Soulignons aussi la qualité du travail effectué par Lorenzo Pieri qui nous propose des couleurs harmonieuses donnant de la profondeur au dessin de Théo. Le travail sur la lumière est extraordinaire et saute aux yeux dès qu'on feuillette l'album. Du grand art !
Au scénario, Jean Dufaux comme à son habitude a concocté une intrigue qui nous tient en haleine de bout en bout, s’appuyant sur une machination diabolique ourdie par divers conspirateurs et utilisant au final un Murena ayant perdu la mémoire. On retrouve avec plaisir tout le savoir-faire de Dufaux. Le complot prend de l’ampleur au fil des pages, chaque personnage est bien ancré dans son rôle, l’intrigue se développe sur des bases solides et historiques impliquant des événements ou personnages importants comme Pison ou Pétrone. Vingt ans plus tard, notre héros vit un nouveau départ dont nous suivrons les aventures toujours aussi captivantes avec intérêt, comme à l'époque de Philippe Delaby.
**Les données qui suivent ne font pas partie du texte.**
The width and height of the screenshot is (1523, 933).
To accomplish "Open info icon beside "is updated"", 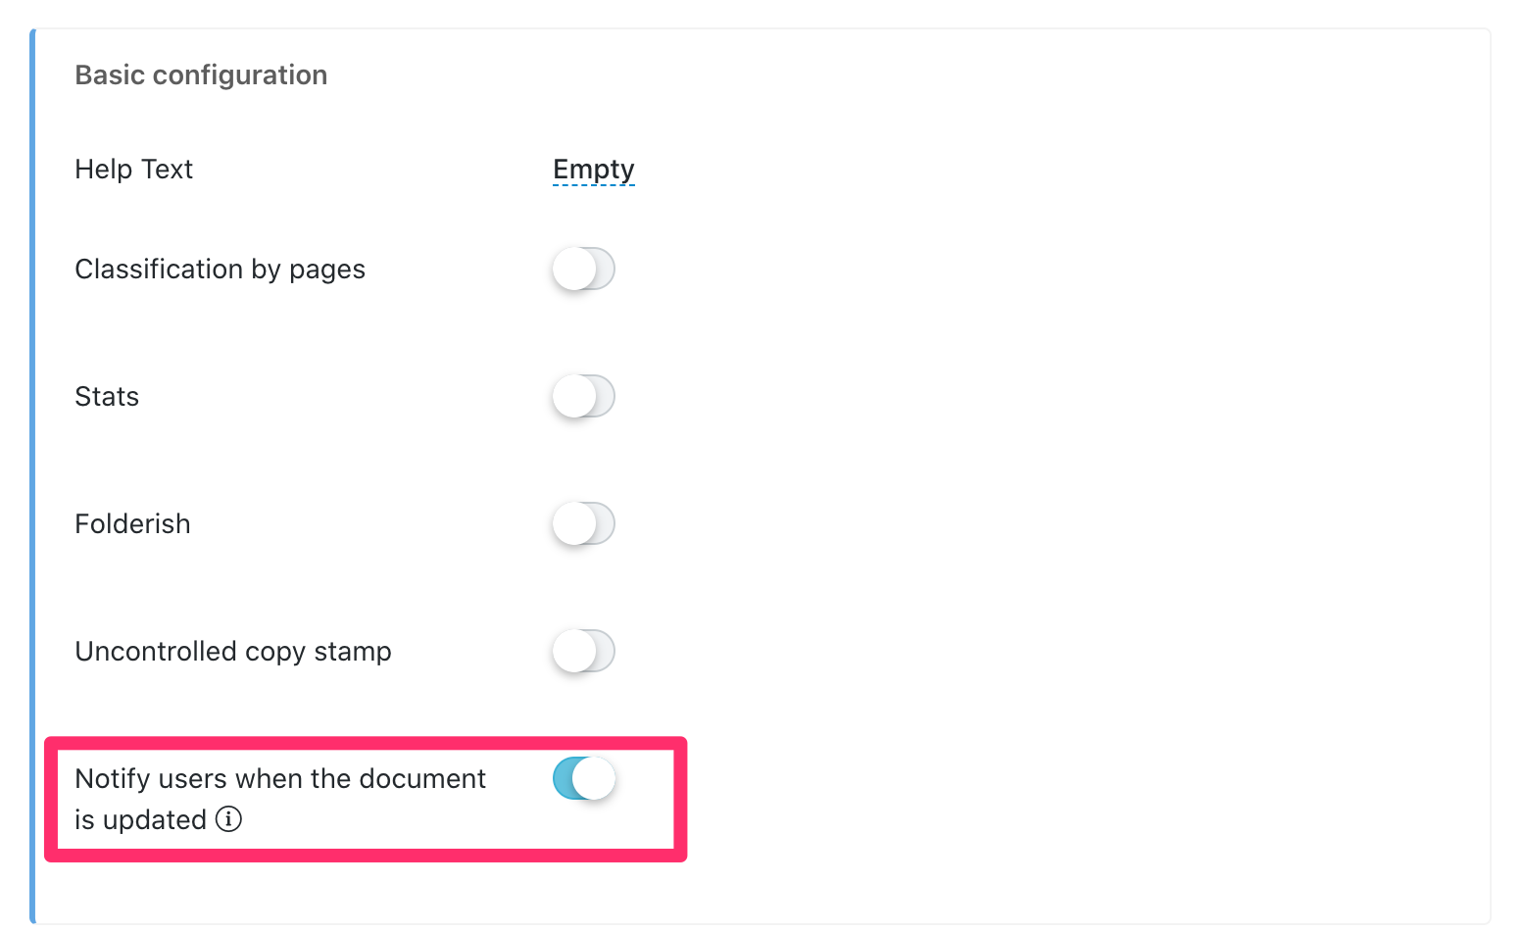I will (x=228, y=818).
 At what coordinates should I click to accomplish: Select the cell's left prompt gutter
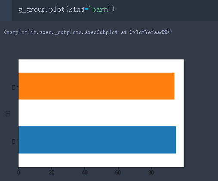pos(6,10)
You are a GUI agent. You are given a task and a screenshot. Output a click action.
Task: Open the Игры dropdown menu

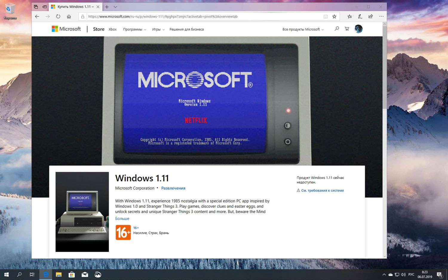coord(157,29)
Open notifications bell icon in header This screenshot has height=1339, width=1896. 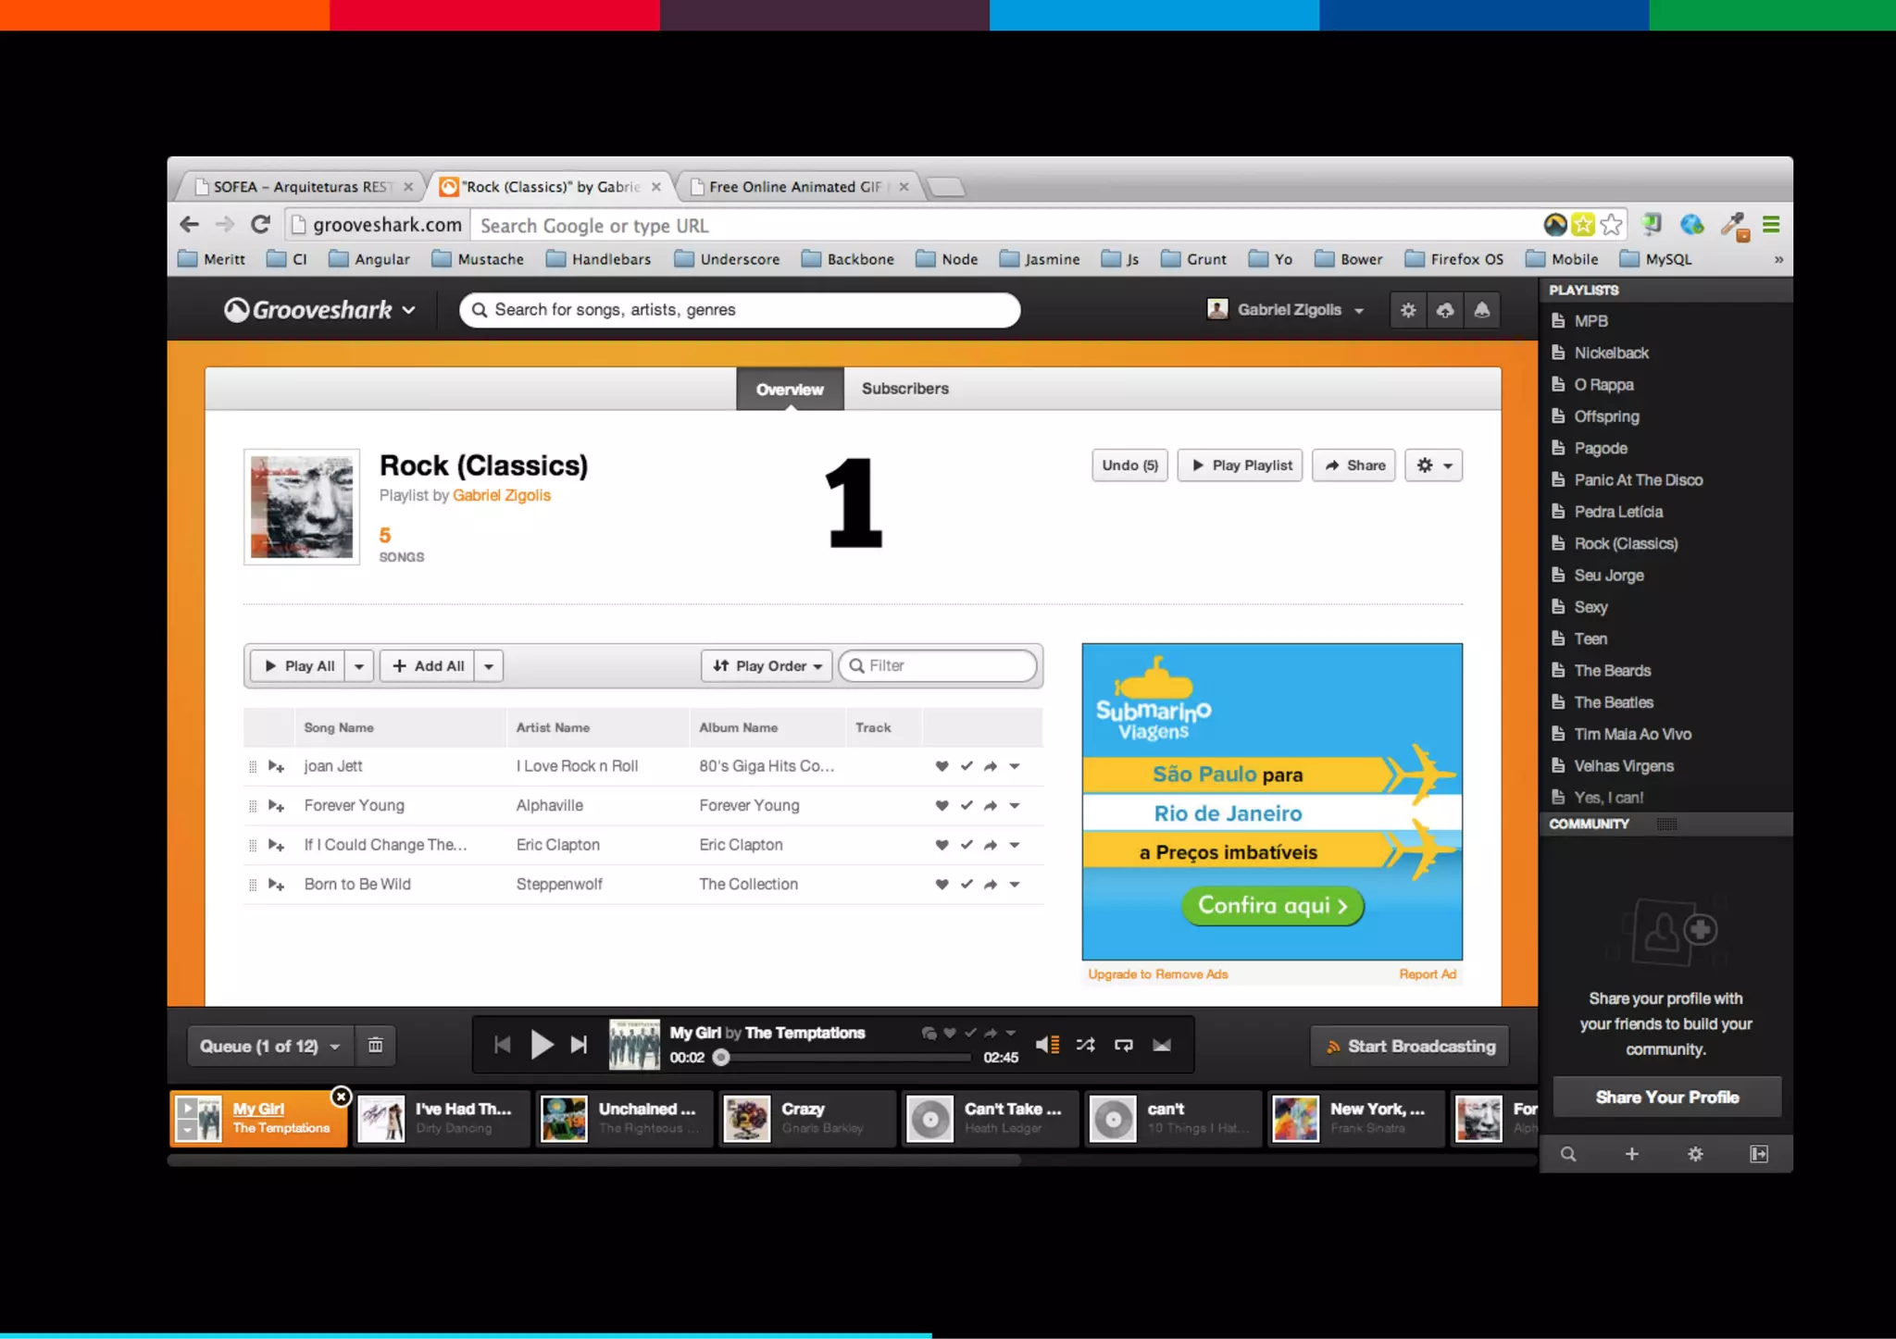1482,310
A noter le très bel hommage rendu à Philippe Delaby par Jean Dufaux dans une longue préface et en fin d’album un supplément sous forme de cahier graphique d’une dizaine de pages réservé à la première édition.
Il existe aussi un album de crayonnés en édition unique et numérotée à tirage limité (3500 exemplaires) qui déçoit un peu dans la mesure où les pages sont présentées dans un format un peu trop réduit pour apprécier pleinement le travail réalisé par Theo (certaines planches sans ajout auraient mérité d’être proposées en pleine page).